Çoğu zaman çocuklarını sınırlandıramayan ailelerin çocuklarında davranış bozukluğu yaşayabiliyor. Çocuk, tüm isteklerinde hiç bir zorluk yaşamamış ve her istediği anında, sorgulanmadan, üzerinde düşünülmeden yapılmış ise farklı ortamlarda da bu beklenti içinde oluyor.
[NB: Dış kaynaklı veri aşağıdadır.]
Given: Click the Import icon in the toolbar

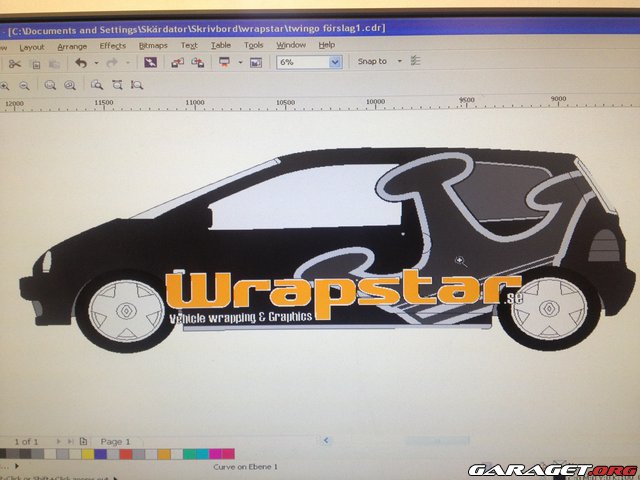Looking at the screenshot, I should (177, 63).
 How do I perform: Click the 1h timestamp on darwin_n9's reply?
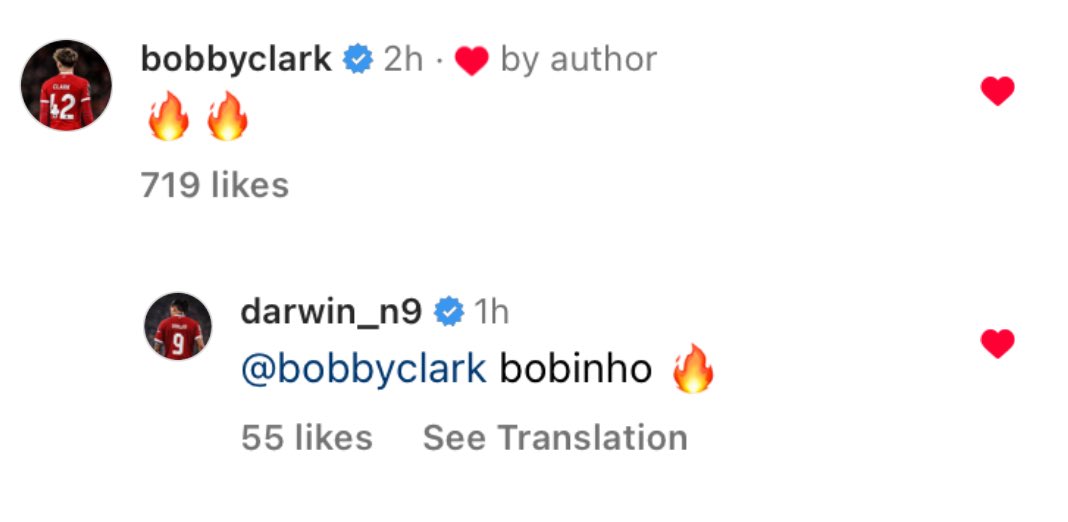pyautogui.click(x=490, y=313)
Kendi ailesinde yaşanan durumu genelliyor ve hep böyle olması gerektiğini düşünüyor, engellerle karşılaşmak istemiyor.
Çocuklarına inisiyatif bırakmayan, çocuğunu yönergeleriyle yaşatmak isteyen ailelerde de çocuk toplum içine girdiğinde sorun yaşamak olası. Kendi kararlarını alamama ve duruma göre nasıl pozisyon alması gerektiğini bilememe durumlarında çocuk uyum sorunu yaşayacaktır.
Çocuğun yaşına, gelişim düzeyine göre seçenekler sunabilme ve kararında sınırlandırmalar uygun olacaktır. Bu konuda pedagoglar sizlere yardımcı olabilir. Ailenin maddi olanaklarını sistemli bir şekilde kullanabilmek de önemlidir. Aile ekonomisini sonuna kadar çocuk için kullanmak ne kadar yanlışsa çocuğa çok kısıtlayıcı bir bütçe sunmak da o kadar yanlıştır.
Çocukları dinlemek çok önemlidir, gerçek ve usulüne uygun dinleme şartları oluşturulmalıdır. Kafamızda pek çok şey düşünürken, laf olsun diye bir dinleme son derece etkisizdir ve çocuğa “senin söylediklerinin aslında benim için önemi yok” mesajı vermektedir. Kendisinin önemi olmadığı mesajını alan çocuk için her gün eve gelirken bir şey almanızın da bir faydası olmayacaktır.
İletişim, alışveriş şeklinde olmalıdır. Bazen aileler, çocuklarına konuşma fırsatı vermeden hep kendileri konuşur. Bu da kendi isteklerini ve yönlendirmelerini dikte ettirmek anlama gelmektedir. Hep bu duruma maruz kalan çocuklar, kendilerine göre savunma mekanizması geliştirmekte ve duygularını davranış bozukluğu şeklinde ifade etmektedirler.
Farklı ortamları yaşamayan, özellikle sosyo-ekonomik anlamda yaşantısı olmayan çocuklar uyum sorunu yaşamaktadırlar. Günlük yaşamın plansız olması da uyum ve davranış bozukluğu yaşanma nedenlerinden bir tanesidir.
Zamanında önlem alınmayan çocuklarda uyum ve davranış bozuklukları çeşitlenmekte ve çözümü güçleşmektedir. Aileye çocuğu anlama becerileri kazandırmak bu açıdan çok önemlidir.